The time may come when I may ask you to lend me one of your daughters and one of your sons to live with us; and in return I will lend you one of my daughters and one of my sons' to teach what is good.
- Lac Seul Chief at Treaty Signing, 1873
Ninety one years later, Operation Beaver fulfilled the Chief's prophecy, with twenty-two volunteers from across Canada and overseas pitching in beside eighty Split Lake Crees to build a new church in the northern Manitoba community. Since the church's opening service in August 1964, thousands of volunteers have teamed with kindred spirits to make come true the dreams of disadvantaged citizens, mainly for new, safe, warm homes. They've also worked on schools, community, recreation and training centres, and overseas on a full range of development projects, especially in Haiti and Bolivia.
As this is written, the world is celebrating D-Day, with thousands of hours of replayed gory war footage on TV. As one who personally remembers those terrifying bloody years only too well, it is important to note the seismic difference in service opportunities open to the young citizens of all nations. In the forties, you had the option of either shooting, shelling, bombing, or torpedoing your fellow human beings – period. Now you can go out with the weapons of mercy and peace: construction tools, medijet guns for immunization, food for the hungry, irrigation plans and pumps, potable water systems, solar and wind power for the powerless, heavy equipment for road building, schools, desks and books for the illiterate, hospitals and medicine for the sick. Now we can fight the battles that have needed to be fought since Cain killed Abel, against the enemies of the whole human race: famine, drought, homelessness, disease, poverty, and the demons that feed them: the criminal pride, anger and greed, not just of individuals, but of nations.
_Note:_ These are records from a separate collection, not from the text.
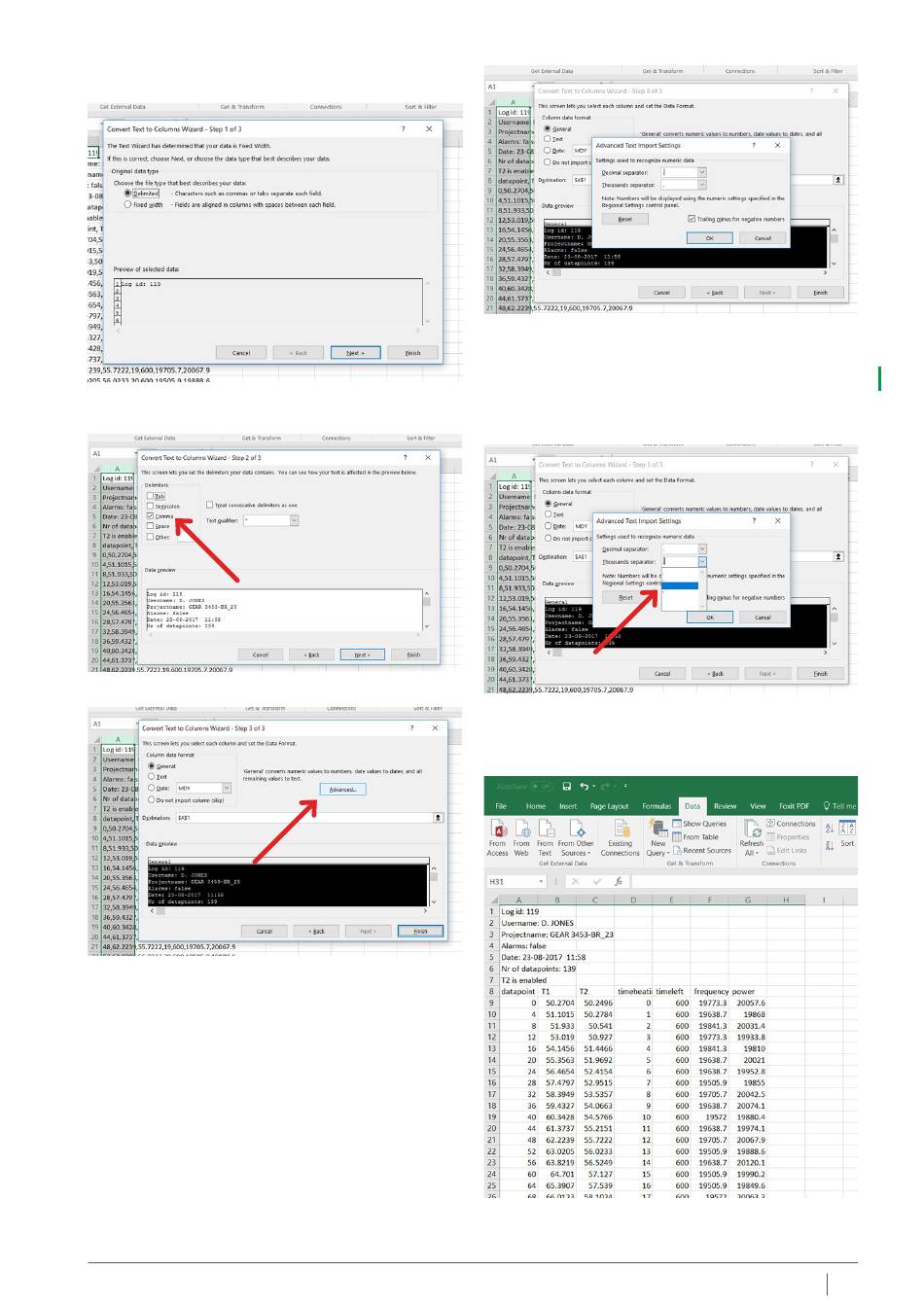Click the Insert Function fx icon
Viewport: 924px width, 1307px height.
[x=619, y=882]
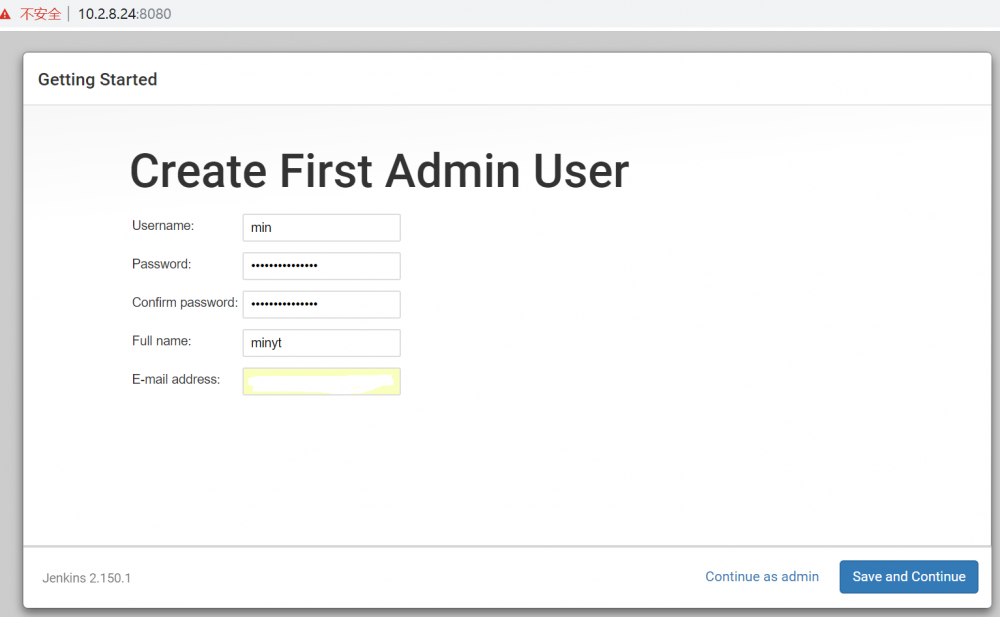
Task: Click the red insecure-connection warning triangle icon
Action: (x=6, y=14)
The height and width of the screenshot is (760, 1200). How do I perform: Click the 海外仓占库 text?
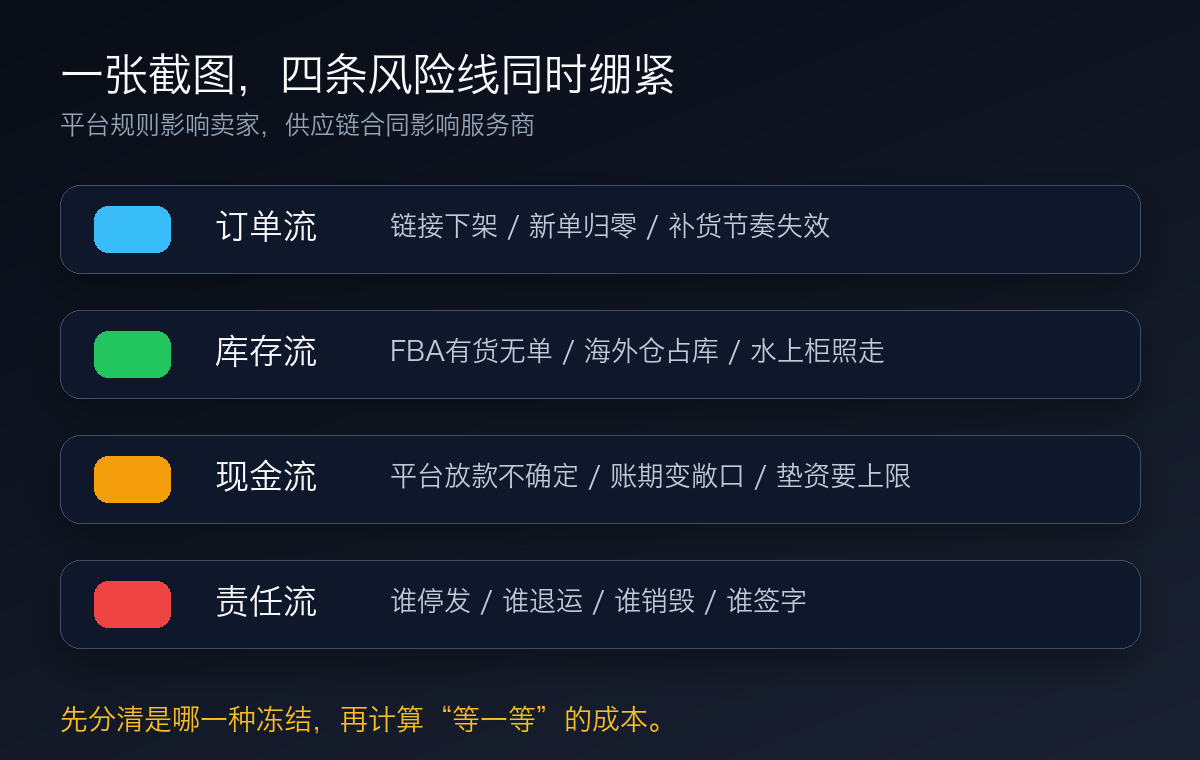[x=651, y=351]
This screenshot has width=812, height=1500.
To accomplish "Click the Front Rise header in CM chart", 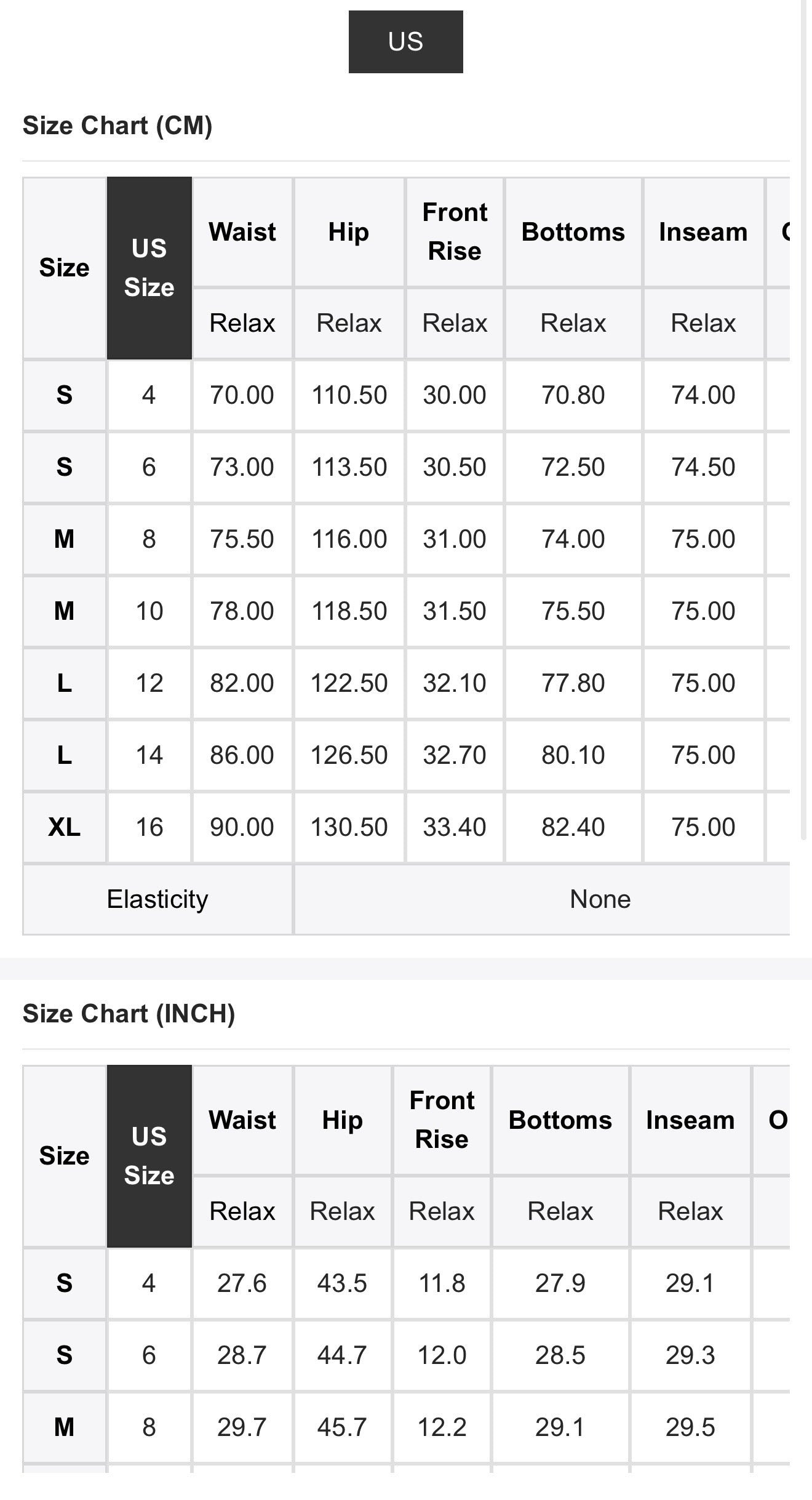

So it has been an overwhelming satisfaction to see and to know over forty years hundreds of young Canadian, German, British, Japanese, Italian, American, Jamaican, Nigerian, etc, etc, volunteers working and building together – fighting the world's problems, instead of killing each other.
Another great satisfaction has been the towering and healing effect of the representatives of the world community/global family in our volunteer selection. As a young clergyman living on a Cree Reserve in northern Manitoba I became quickly aware of the gulf separating Native and non-Native Canadians. In 1962, the visit of young Zambian medical student Rev. Dr. Rod Chinto to the area touched off a realization of the bridge-building potential of 'Third World' friends. The Crees had never before seen a 'mukutao inninu', a black person. They have another word for a white man “mistikusuo" meaning wooden boat, referring to the York boats of the early white traders. The point here is that Rod was welcomed as one of them, rather than as a dollar-motivated stranger. So it was that Operation Beaver developed, 'Third World' volunteers like Jim Chigwidere of Zimbabwe, and Musty Besar of Borneo played very effective leadership roles in racially sensitive project communities. The only problem with Jim was that all the female volunteers fell in love with him: "Charles, why did you have to give us a leader who looks like Sidney Poitier and sings like Harry Belafonte!"
Although we caution all prospective volunteers not to join us with the notion of finding a mate, Cupid has played a role ever since the first Beaver project in 1964. We have been praised and/or blamed for well over a hundred marriages, like those of Stuart and Nancy Smith, who fell in love at Split Lake in 1964 and are now proud parents and grand-parents.
As "Beaver" grew, the Lac Seul Chief's idea of reciprocal sharing "to teach what is good" through work rather than words has evolved into many forms. At Mattawa in the nineties, our volunteers worked with local hosts, partners, and Algonquin Metis trainees on five new homes and fourteen renovations over several years. The trainees ALL finished their onsite training and went on to permanent jobs or further education. At Batchawana Bay, over the past 15 years, the native residents used their own sand and gravel, their own standing pine and spruce and two of our portable sawmills to complete forty-two new or dramatically rebuilt homes. They also supply our annual Toronto breakfast with fresh pickerel and trout for a hundred and forty guests.
Just weeks ago, Steve Barrie's new R2000 home in Almonte, Ontario, was completed, replacing a derelict old shack that neighbours were willing to pay Steve to leave, so that they could destroy it! Now they rejoice, since Steve and his mother Laura's new home is the 'best in the subdivision' and has significantly raised their property values.
Our Arctic educational and recreational work, separately reported, has made a significant contribution toward the advancement of Aboriginal youth in Canada.
Finally, the umbilical connection from Frontiers Foundation, Inc., to New Frontiers Aboriginal Residential Corporation (NFARC) should be noted. NFARC's Project Amik in east Toronto, an affordable residential housing complex, accommodates 75 singles, couples, and families, half of them Aboriginal. In 2004, with 250,000 homeless citizens, Canada cries out for "a thousand Project Amiks!"
Thanks and well done, Beavers!
[Photo 1: Jason Polson cuts branches from felled trees, Rapid 7, QC, 1999. Photo 2: Felling a tree, Snowdrift, NWT, 1980.]
Charles R. Catto is the Frontiers Foundation Founding Director.